[Stored data]
* * * * * * *

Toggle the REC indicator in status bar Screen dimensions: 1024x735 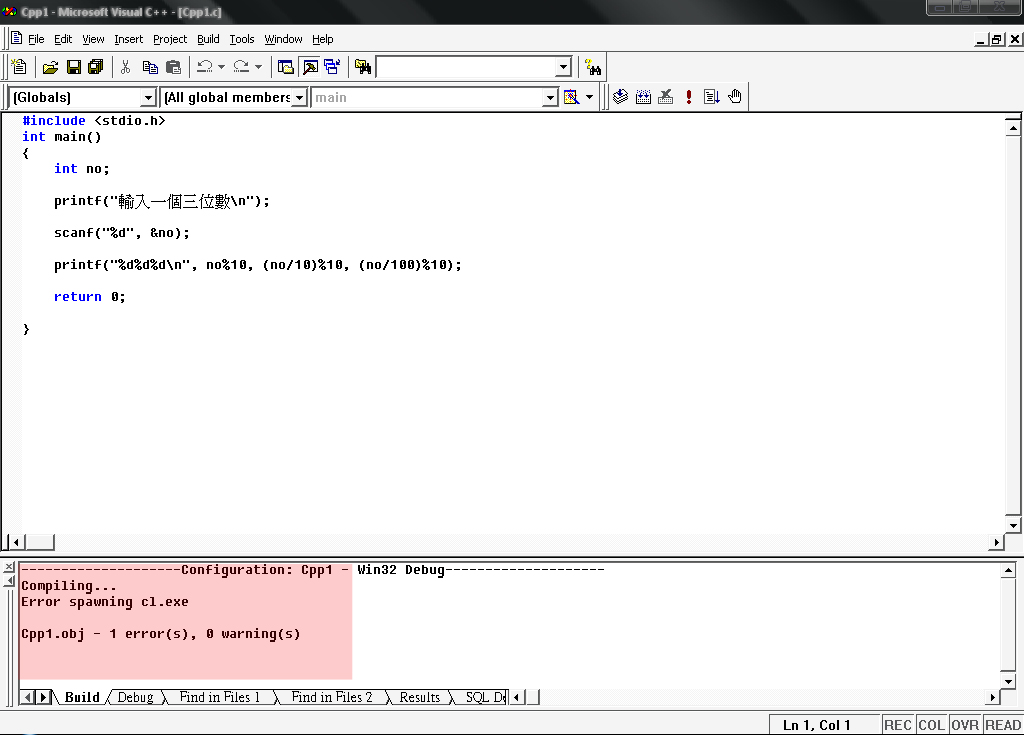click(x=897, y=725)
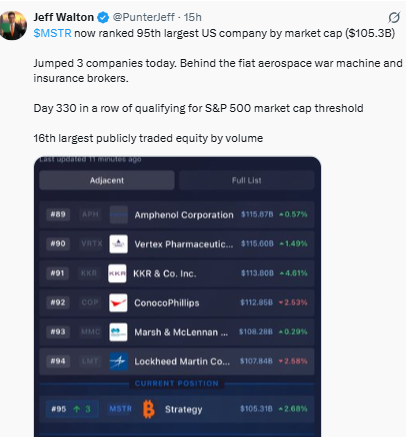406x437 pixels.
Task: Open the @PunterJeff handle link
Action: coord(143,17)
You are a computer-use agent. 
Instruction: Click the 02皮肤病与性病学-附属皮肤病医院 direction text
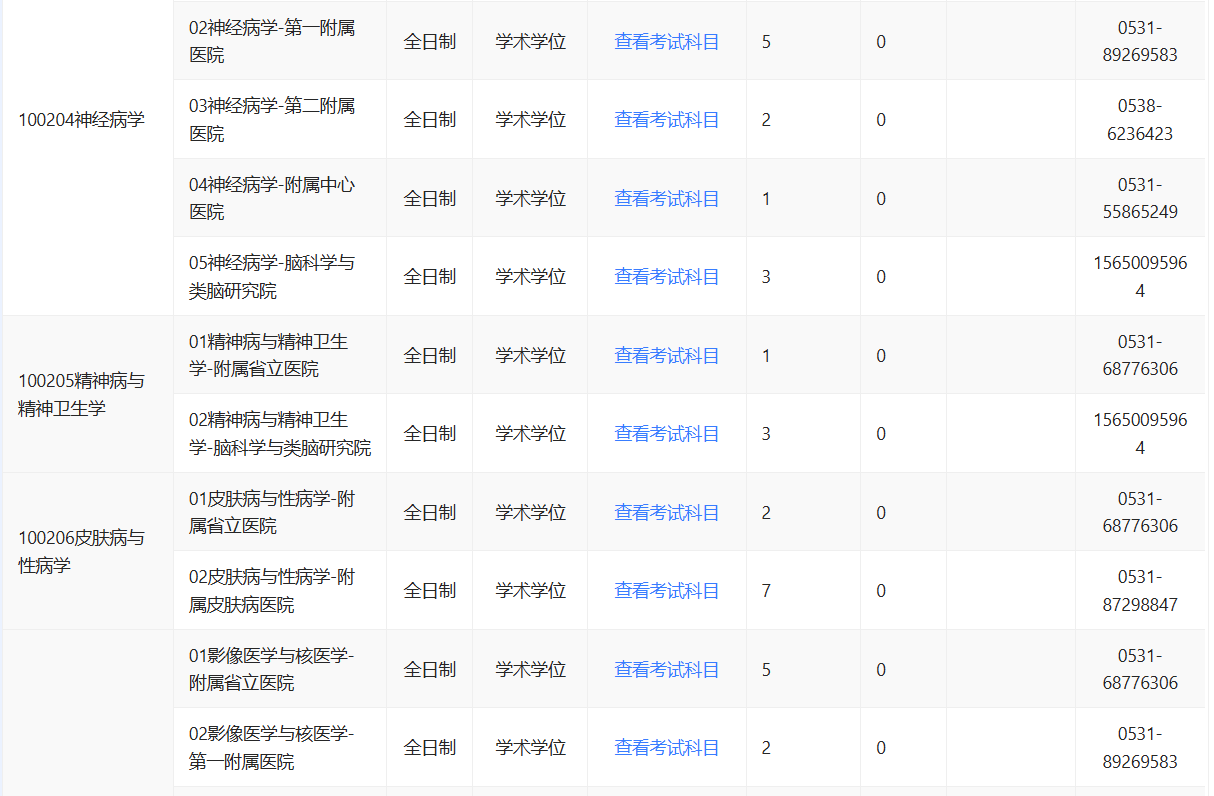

* * * * * * *

▶ **Your instructions**:
In the copy, include exactly the lines from the one with "You are a computer-use agent." through the final line of the data, both ends included, and no pictures.

▶ **Task solution**:
You are a computer-use agent. 
Instruction: Click the 02皮肤病与性病学-附属皮肤病医院 direction text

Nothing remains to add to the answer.